Below is a quote from Wired's Chris Anderson on museum, curatorial authority and the long tail, from a Washington Post report, 'Smithsonian Click-n-Drags Itself Forward' on Smithsonian 2.0 ('A Gathering to Re-Imagine the Smithsonian in the Digital Age').
The quote really covers two issues – making failures and mistakes in public and leaving them there, and training external volunteers and experts to curate parts of collections, because no one curator can be authoritative on everything in their remit: "in exchange for a slight diminution of the credentialed voice for a small number of things, you would get far more for a lot of things".
I suspect this is a false dichotomy – there's a place for both internal and external expertise. The Science Museum object wiki doesn't mean the rest of the collection catalogue and interpretation has no value or relevance. The challenge lies in presenting organisation and user-contributed content in the same interface – can those boundaries be removed? Is it wise to try? And what about taking external content back into the catalogue?
This isn't a new conversation for museum technologists, but it's a conversation I'd love to have with curators. I've never been sure how the technologists who get really excited by the possibilities of sharing content online in various ways can go about working with curators to find the best way of managing it so that the public, the collections and the curators benefit.
Anyway, onto Chris Anderson:
The discovery of the "long tail" principle has implications for museums because it means there is vast room at the bottom for everything. Which means, Anderson said, that curators need to get over themselves. Their influence will never be the same.
"The Web is messy, and in that messiness comes something new and interesting and really rich," he said. "The strikethrough is the canonical symbol of the Web. It says, 'We blew it, but we are leaving that mistake out there. We're not perfect, but we get better over time.' "
If you think that notion gives indigestion to an organization like the Smithsonian — full of people who have devoted much of their lifetimes to bringing near-perfect luster to some tiny pearl of truth — you would be correct.
The problem is, "the best curators of any given artifact do not work here, and you do not know them," Anderson told the Smithsonian thought leaders. "Not only that, but you can't find them.
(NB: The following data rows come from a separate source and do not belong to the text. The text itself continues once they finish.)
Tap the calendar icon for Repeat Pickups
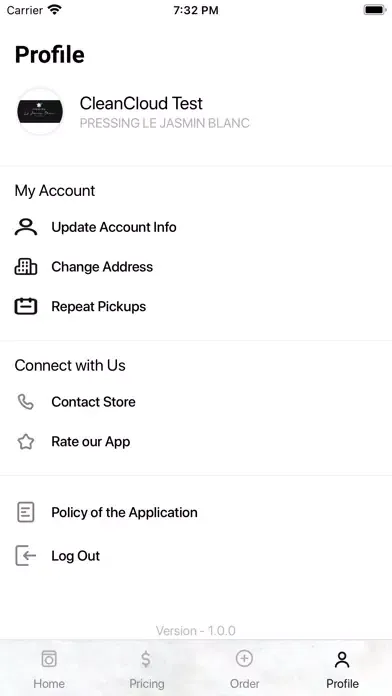 click(26, 307)
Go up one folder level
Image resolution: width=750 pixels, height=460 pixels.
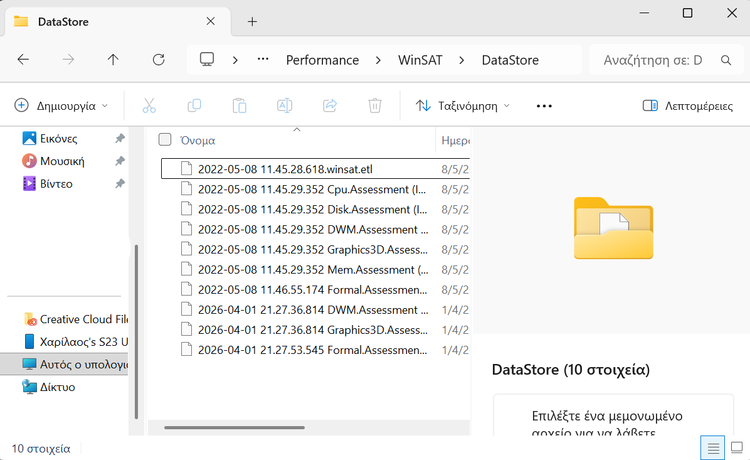pos(113,60)

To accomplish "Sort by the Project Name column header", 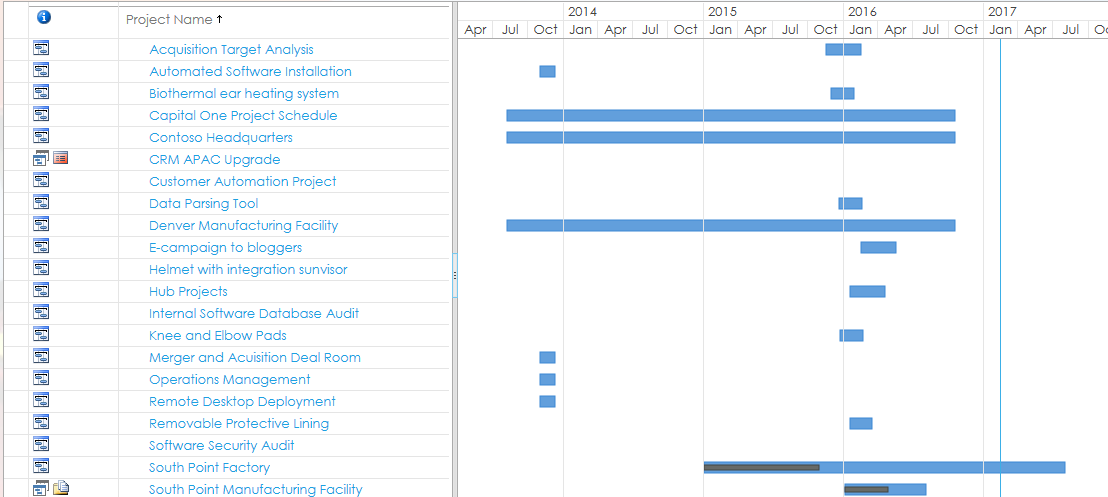I will coord(168,20).
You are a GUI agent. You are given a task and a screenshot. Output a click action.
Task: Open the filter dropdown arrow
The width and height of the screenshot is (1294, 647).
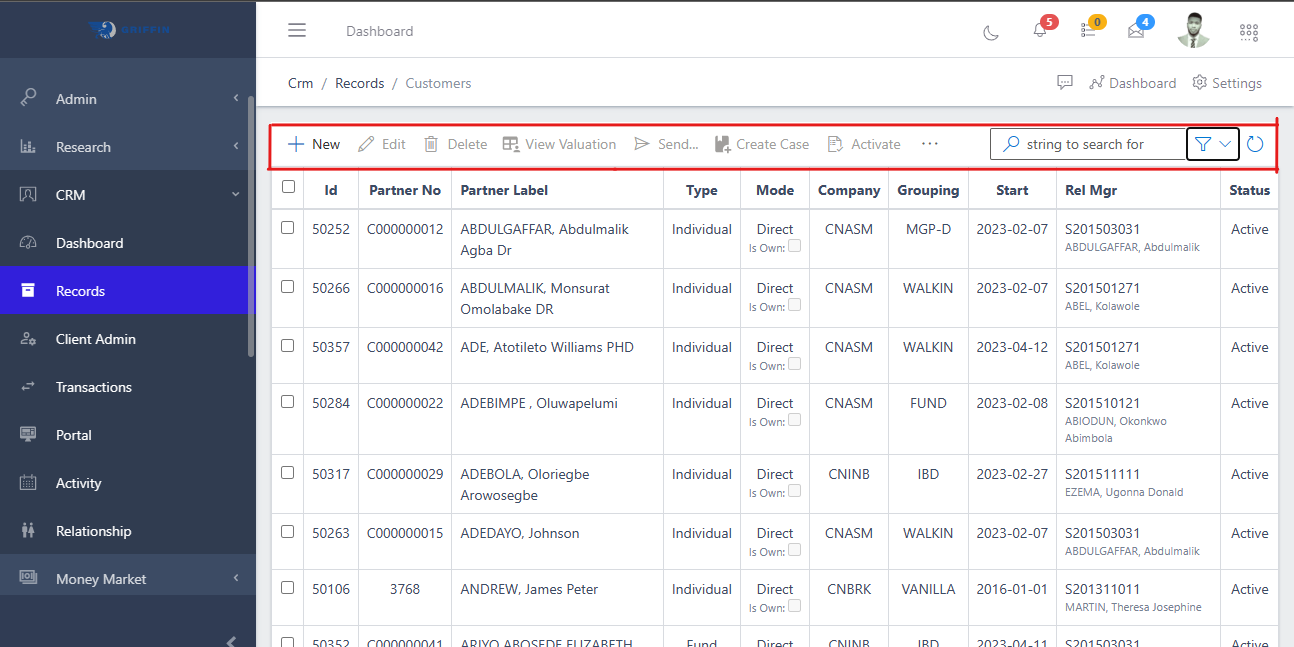point(1225,144)
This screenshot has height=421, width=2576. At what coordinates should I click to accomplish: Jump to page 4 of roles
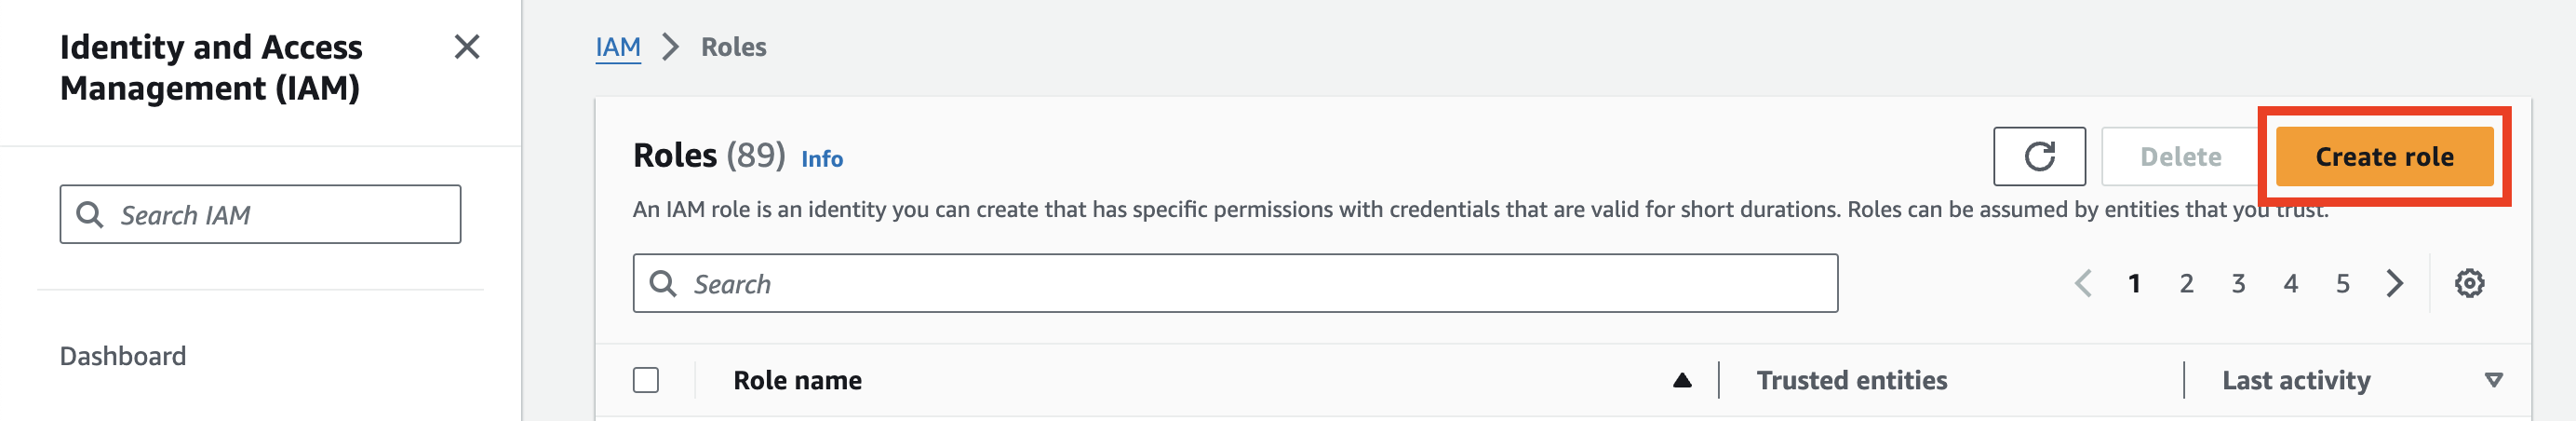point(2290,284)
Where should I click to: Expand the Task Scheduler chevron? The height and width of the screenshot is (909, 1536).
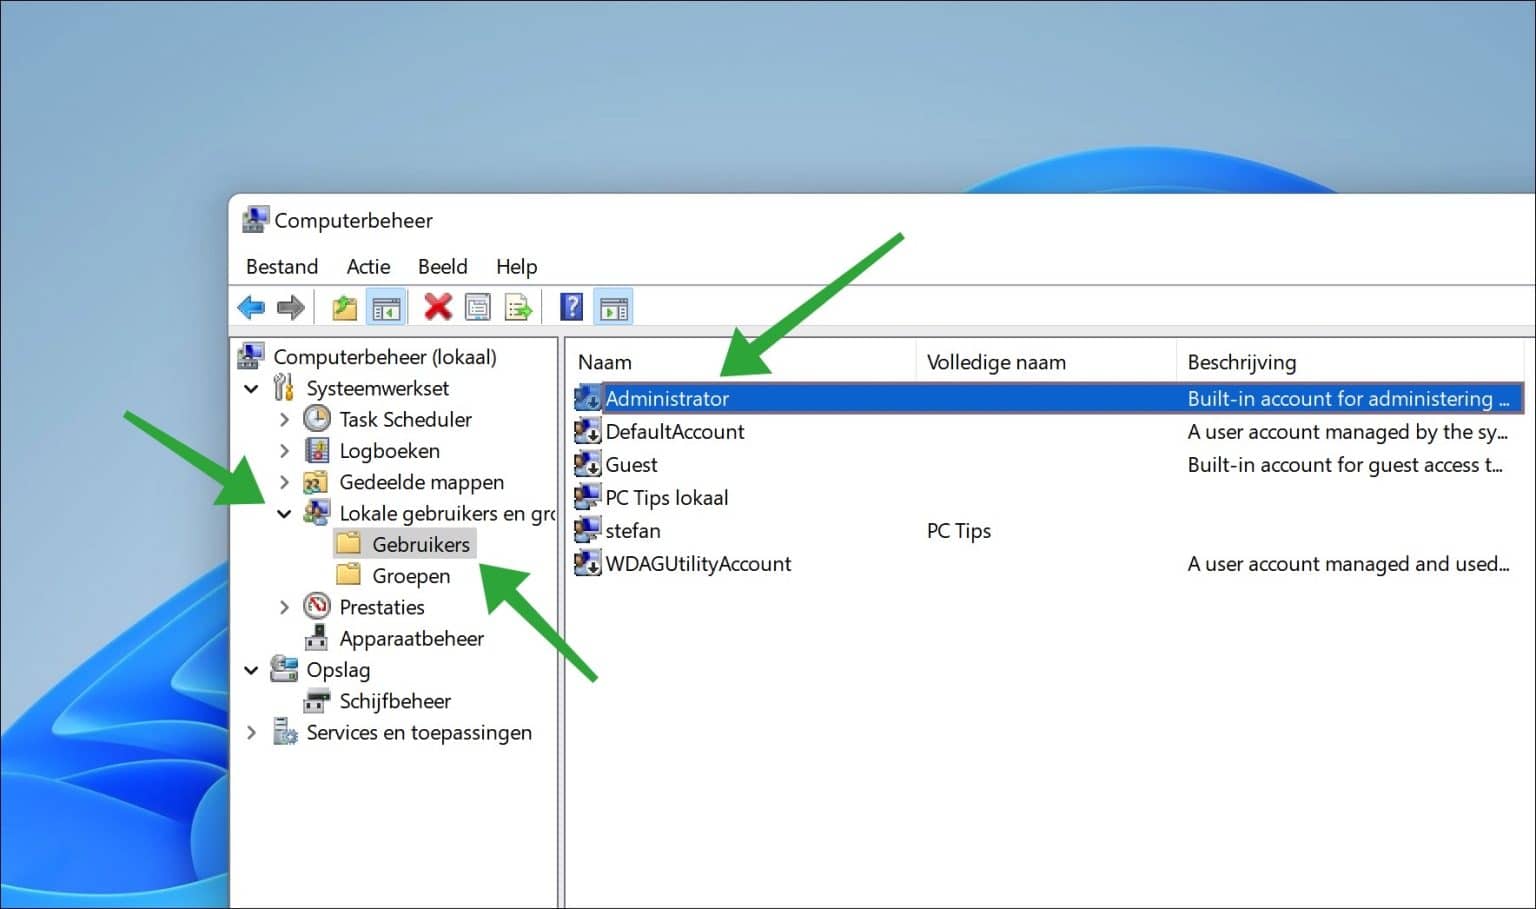tap(285, 419)
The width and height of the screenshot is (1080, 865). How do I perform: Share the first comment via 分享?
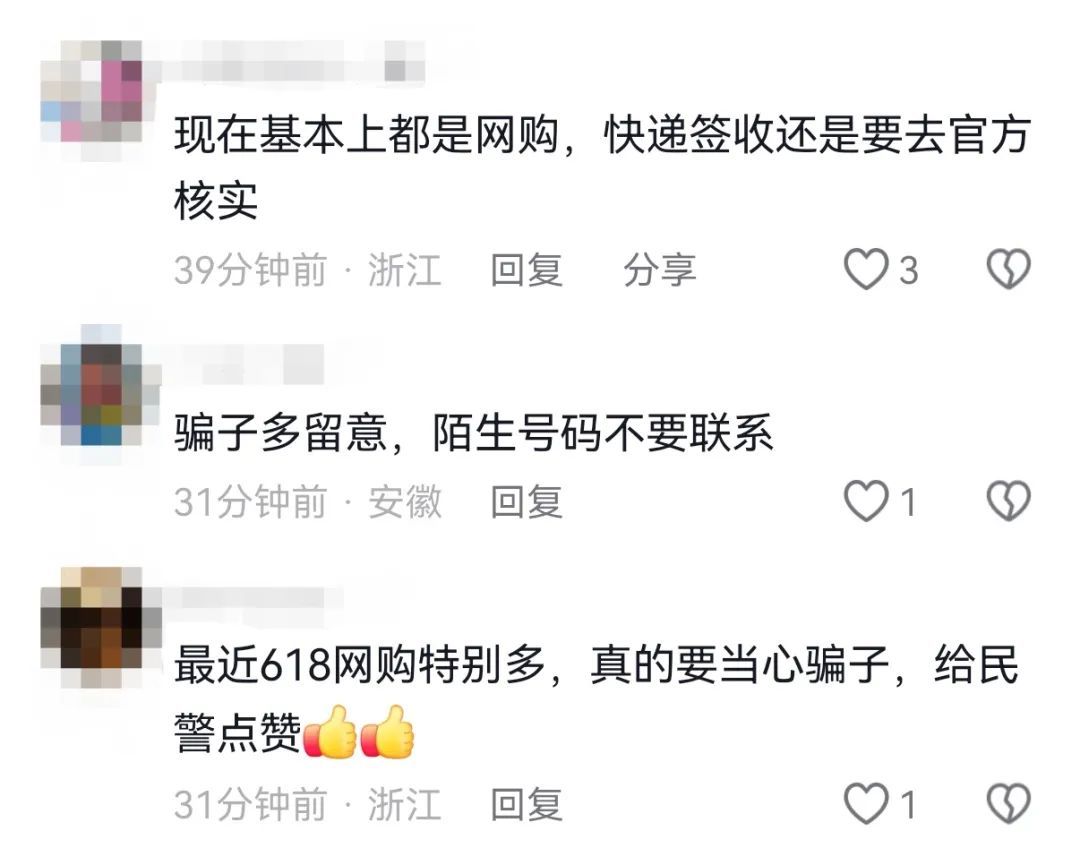[x=659, y=269]

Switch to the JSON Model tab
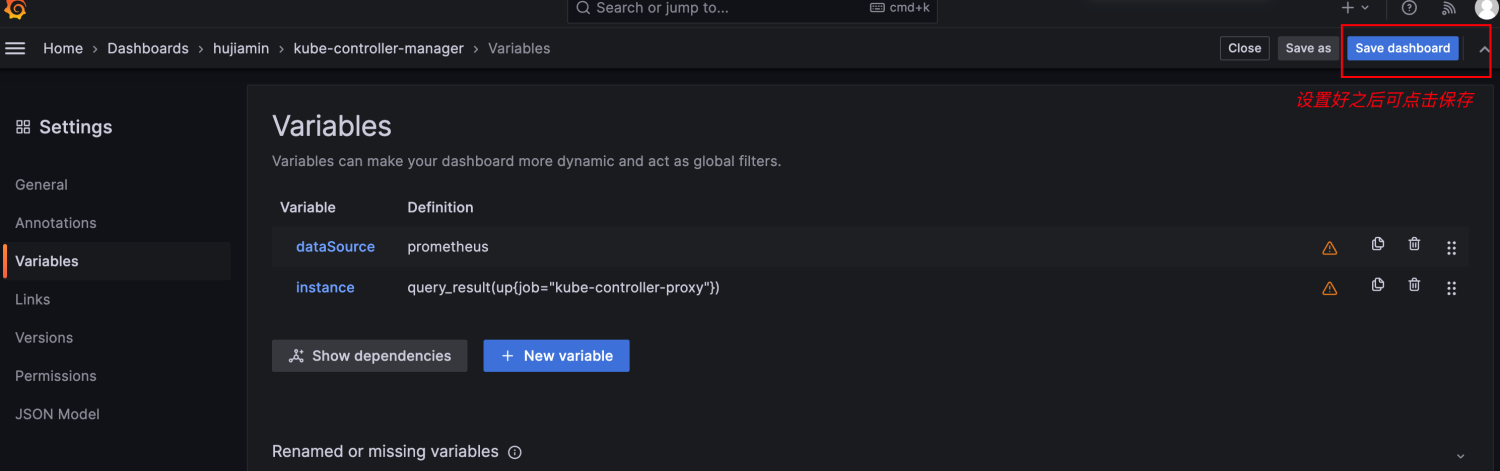point(57,414)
They can find you, but you can't find them. The only way to find them is to put stuff out there and let them reveal themselves as being an expert."
Take something like, oh, everything the Smithsonian's got on 1950s Cold War aircraft. Put it out there, Anderson suggested, and say, "If you know something about this, tell us." Focus on the those who sound like they have phenomenal expertise, and invest your time and effort into training these volunteers how to curate. "I'll bet that they would be thrilled, and that they would pay their own money to be given the privilege of seeing this stuff up close. It would be their responsibility to do a good job" in authenticating it and explaining it. "It would be the best free labor that you can imagine."
It didn't go down easily among the thought leaders, who have staked their lives' work on authoritativeness, on avoiding strikethroughs. What about the quality and strength of the knowledge we offer? asked one Smithsonian attendee.
You don't get it, Anderson suggested. "There aren't enough of you. Your skills cannot be invested in enough areas to give that quality."
It's like Wikipedia and the Encyclopedia Britannica, Anderson said. Some Wikipedia entries certainly are not as perfectly polished as the Britannica. But "most of the things I'm interested in are not in the Britannica. In exchange for a slight diminution of the credentialed voice for a small number of things, you would get far more for a lot of things. Something is better than nothing." And right now at the Smithsonian, what you get, he said, is "great" or "nothing."
"Is it our job to be smart and be the best? Or is it our job to share knowledge?" Anderson asked.